Of course, the subject is not magically silenced, and certain other conditions can render the recipient detectable (such as stepping in a puddle). The spell ends if the subject attacks any creature. For purposes of this spell, an attack includes any spell targeting a foe or whose area or effect includes a foe. (Exactly who is a foe depends on the invisible character’s perceptions.) Actions directed at unattended objects do not break the spell. Causing harm indirectly is not an attack. Thus, an invisible being can open doors, talk, eat, climb stairs, summon monsters and have them attack, cut the ropes holding a rope bridge while enemies are on the bridge, remotely trigger traps, open a portcullis to release attack dogs, and so forth. If the subject attacks directly, however, it immediately becomes visible along with all its gear. Spells such as bless that specifically affect allies but not foes are not attacks for this purpose, even when they include foes in their area.
-Tongues (second)
This spell grants the creature touched the ability to speak and understand the language of any intelligent creature, whether it is a racial tongue or a regional dialect. The subject can speak only one language at a time, although it may be able to understand several languages. Tongues does not enable the subject to speak with creatures who don’t speak. The subject can make itself understood as far as its voice carries. This spell does not predispose any creature addressed toward the subject in any way.
-Cure Moderate Wounds (second)
This spell functions like cure light wounds, except that it cures 2d8 points of damage +1 point per caster level (maximum +10).

Skills:

Perform
Knowledge (History)
Diplomacy
Bluff
Disguise
Sense Motive

Feats:

Melodic Casting
You can weave your music and magic together into a single
perfect voice.
Prerequisites: Perform 4 ranks, Spellcraft 4 ranks, bardic music class feature.
Benefit: Whenever a Concentration check would be required to cast a spell or use a spell-like ability (such as when you cast defensively or are distracted or injured while
casting), you can make a Perform check instead. In addition, you can cast spells and activate magic items by command word or spell completion while using a bardic
music ability. Bardic music abilities that require concentration still take a standard action to perform. Normal: A bard can't cast spells or activate magic items by command word or spell completion while using bardic music.

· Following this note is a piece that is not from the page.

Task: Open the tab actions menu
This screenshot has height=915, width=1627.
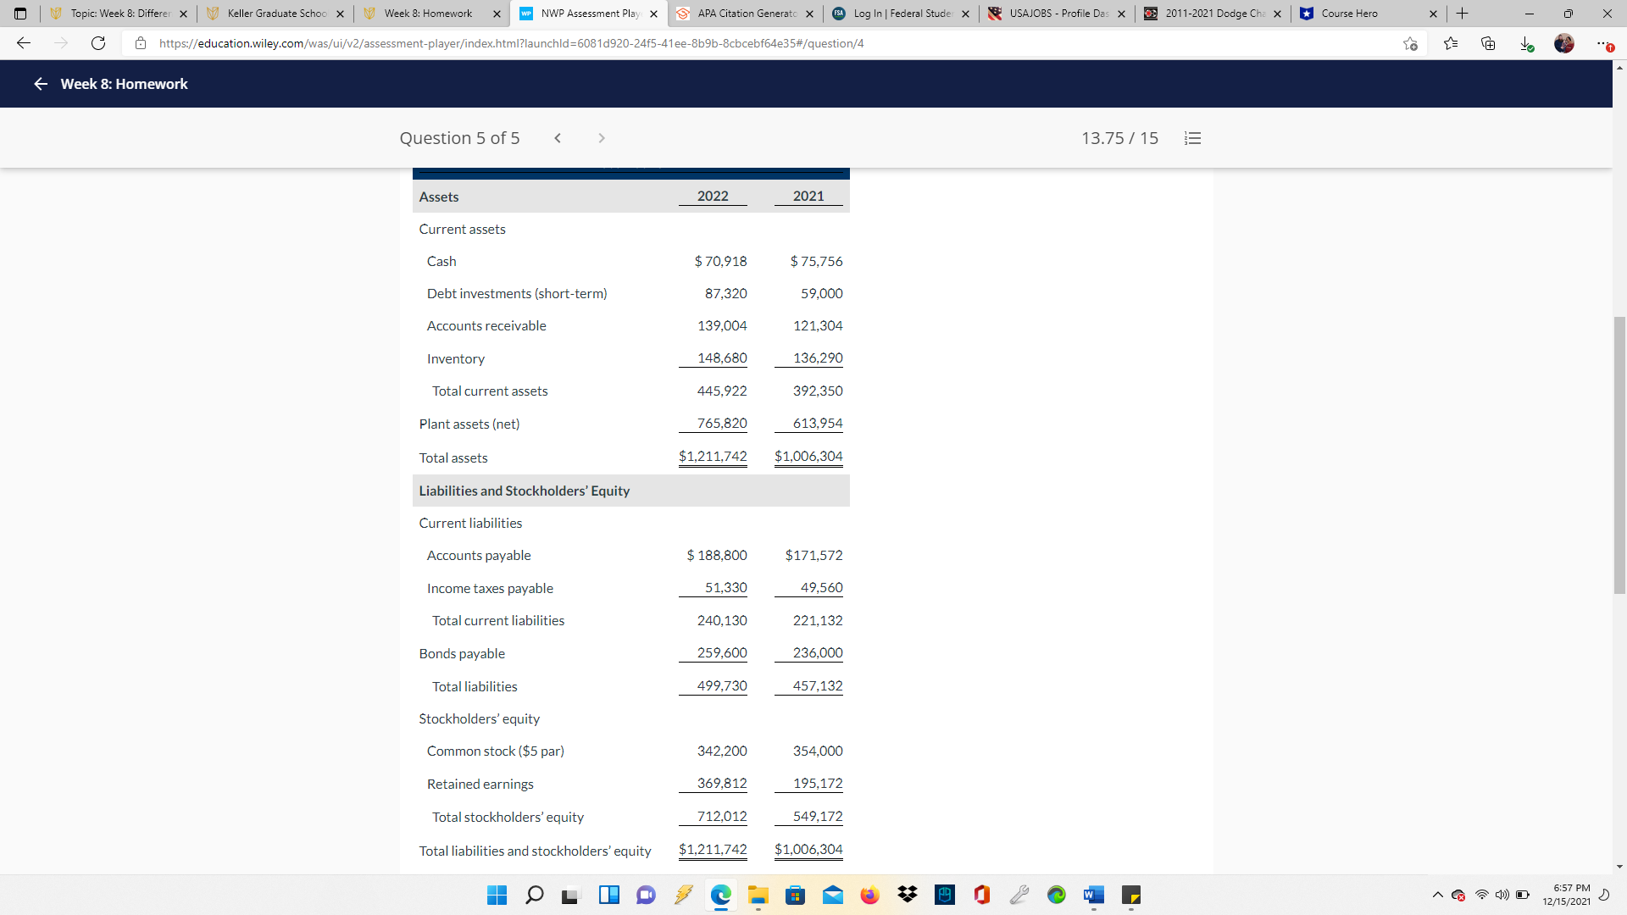Action: coord(20,14)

Song of the Heart [General]
Your bardic music reaches the depths of its listeners' hearts.
Prerequisite: Bardic music class feature, inspire competence ability, Perform 6 ranks
Benefit: When you use inspire courage, inspire competence, inspire greatness, or inspire heroics, any bonus granted by your music increases by +1. Thus, a 15th-level bard with this feat grants his allies a +4 bonus on attack rolls, damage rolls, and saving throws against fear when he uses inspire courage, rather than the +3 he would normally grant. If he uses inspire greatness, the same bard grants up to three allies 3 bonus Hit Dice, a +3 bonus on attack rolls, and a +2 bonus on Fortitude saves. Also, when you use fascinate, suggestion, or mass suggestion, the saving throw DC increases by 1. If you have the Haunting Melody feat, the saving throw DC for that effect also increases by 1. If you have the Music of Growth feat, the bonus bestowed by that feat increases to +6. If you have the Music of Making feat, the bonus on Craft checks bestowed by that feat increases to +6. If you have the Soothe the Beast feat, you gain a +2 circumstance bonus on your Perform check to improve the attitude of an animal or magical beast.